Outro ponto forte na trama é como o diretor utiliza do Ohmu (uma espécie de lagarta gigante) para discutir o tratamento (ou a falta de) que damos até hoje à natureza. Por anos, os homens mataram e arrancaram todas as partes possíveis das criaturas para produção de armas e proteção, sem pensar que isso poderia trazer qualquer impacto ao meio ambiente. O mar podre (como é chamada a nuvem de gás tóxico) é a representação fantástica do efeito estufa, desmatamento, entre outros males do mundo real, elevados a níveis nunca antes visto.

Nausicaä não apenas lidera seu exército e povo, como também é uma das únicas que acredita na salvação do planeta da forma que o conhecíamos. Entre trocas de tiros, ela é a garota de braços abertos, sem armas, a frente do canhão. A exceção de um momento extremo que a leva a fraqueza, a princesa não revida, não agride ou entra em qualquer conflito com a intenção de medir forças. Ela é superior aos conflitos dos homens.

Superior também é o gosto de Miyazaki pela aviação, outra grande marca do diretor. Todas as tribos tem grandes aviões, assim como a própria protagonista alça vôos em seu estiloso e moderno planador.

Foto: Studio Ghibli

Mas não há como discursar sobre um filme do Studio Ghibli, sem citar o primor visual de, não só esse, mas todas as animações da equipe. Não importa quanto tempo tenha passado (esta, por exemplo, já tem quase 40 anos desde seu lançamento em 1984), todas as produções continuam, até hoje, visualmente impressionantes. De longos planos no deserto a estonteantes paisagens naturais, Nausicaä do Vale do Vento é um deleite aos olhos de quem assiste.

| O problema |
Copie fielmente o trecho do texto sobre Nausicaä do Vale do Vento que abre com as palavras que contêm "Outro ponto forte" e fecha com "nunca antes visto.". Os dados não têm nenhuma relação com o texto sobre Nausicaä do Vale do Vento.

| Dados fornecidos |
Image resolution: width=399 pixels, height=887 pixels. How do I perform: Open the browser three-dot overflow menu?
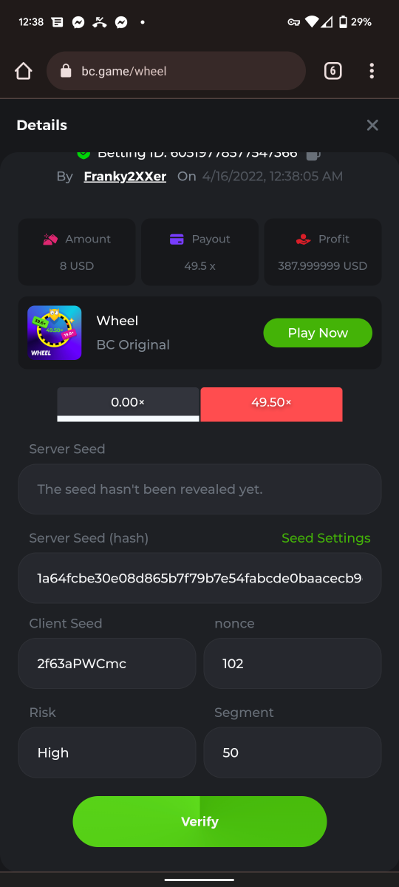pyautogui.click(x=372, y=71)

| Resultado da tarefa |
Outro ponto forte na trama é como o diretor utiliza do Ohmu (uma espécie de lagarta gigante) para discutir o tratamento (ou a falta de) que damos até hoje à natureza. Por anos, os homens mataram e arrancaram todas as partes possíveis das criaturas para produção de armas e proteção, sem pensar que isso poderia trazer qualquer impacto ao meio ambiente. O mar podre (como é chamada a nuvem de gás tóxico) é a representação fantástica do efeito estufa, desmatamento, entre outros males do mundo real, elevados a níveis nunca antes visto.